• **REQUIREMENT**
Copy out all lines from the material that contain the string "vedio".

(WORKING DATA Opens)

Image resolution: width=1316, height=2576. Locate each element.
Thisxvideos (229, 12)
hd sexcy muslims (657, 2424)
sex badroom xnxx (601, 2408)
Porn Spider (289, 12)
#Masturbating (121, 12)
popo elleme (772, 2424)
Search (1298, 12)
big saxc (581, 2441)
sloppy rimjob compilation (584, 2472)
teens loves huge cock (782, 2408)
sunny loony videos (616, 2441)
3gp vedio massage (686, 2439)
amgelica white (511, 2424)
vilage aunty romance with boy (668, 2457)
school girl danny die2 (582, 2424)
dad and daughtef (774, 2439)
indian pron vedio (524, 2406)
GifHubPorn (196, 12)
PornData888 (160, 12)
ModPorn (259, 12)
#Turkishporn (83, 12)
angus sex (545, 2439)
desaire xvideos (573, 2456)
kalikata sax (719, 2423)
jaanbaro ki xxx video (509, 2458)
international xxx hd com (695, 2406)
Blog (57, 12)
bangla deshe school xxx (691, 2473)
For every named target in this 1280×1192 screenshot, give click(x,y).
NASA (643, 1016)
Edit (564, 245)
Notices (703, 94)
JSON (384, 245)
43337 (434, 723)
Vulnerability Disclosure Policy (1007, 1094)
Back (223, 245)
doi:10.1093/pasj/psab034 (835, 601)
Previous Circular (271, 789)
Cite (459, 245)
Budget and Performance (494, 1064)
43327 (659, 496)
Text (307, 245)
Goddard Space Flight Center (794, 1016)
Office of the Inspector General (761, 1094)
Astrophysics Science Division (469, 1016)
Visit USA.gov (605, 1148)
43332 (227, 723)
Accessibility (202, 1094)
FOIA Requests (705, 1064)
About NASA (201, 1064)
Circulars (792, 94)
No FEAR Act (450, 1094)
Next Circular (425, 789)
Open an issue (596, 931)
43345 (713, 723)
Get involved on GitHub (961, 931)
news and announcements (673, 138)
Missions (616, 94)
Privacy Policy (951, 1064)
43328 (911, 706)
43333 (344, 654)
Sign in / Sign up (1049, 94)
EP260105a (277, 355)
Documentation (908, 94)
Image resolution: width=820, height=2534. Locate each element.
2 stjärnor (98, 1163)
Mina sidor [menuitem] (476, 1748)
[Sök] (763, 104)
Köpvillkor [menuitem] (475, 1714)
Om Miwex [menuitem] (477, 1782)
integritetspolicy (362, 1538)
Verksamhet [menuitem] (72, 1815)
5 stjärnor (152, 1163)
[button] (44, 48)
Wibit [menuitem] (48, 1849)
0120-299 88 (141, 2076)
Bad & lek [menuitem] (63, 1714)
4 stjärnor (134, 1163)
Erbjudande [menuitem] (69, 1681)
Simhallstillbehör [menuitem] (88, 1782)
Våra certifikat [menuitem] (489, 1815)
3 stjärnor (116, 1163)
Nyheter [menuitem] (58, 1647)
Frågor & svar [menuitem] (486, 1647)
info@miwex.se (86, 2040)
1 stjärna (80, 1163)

(WORKING DATA Closes)

• **SOLUTION FOR THIS PROBLEM**
3gp vedio massage (686, 2439)
indian pron vedio (524, 2406)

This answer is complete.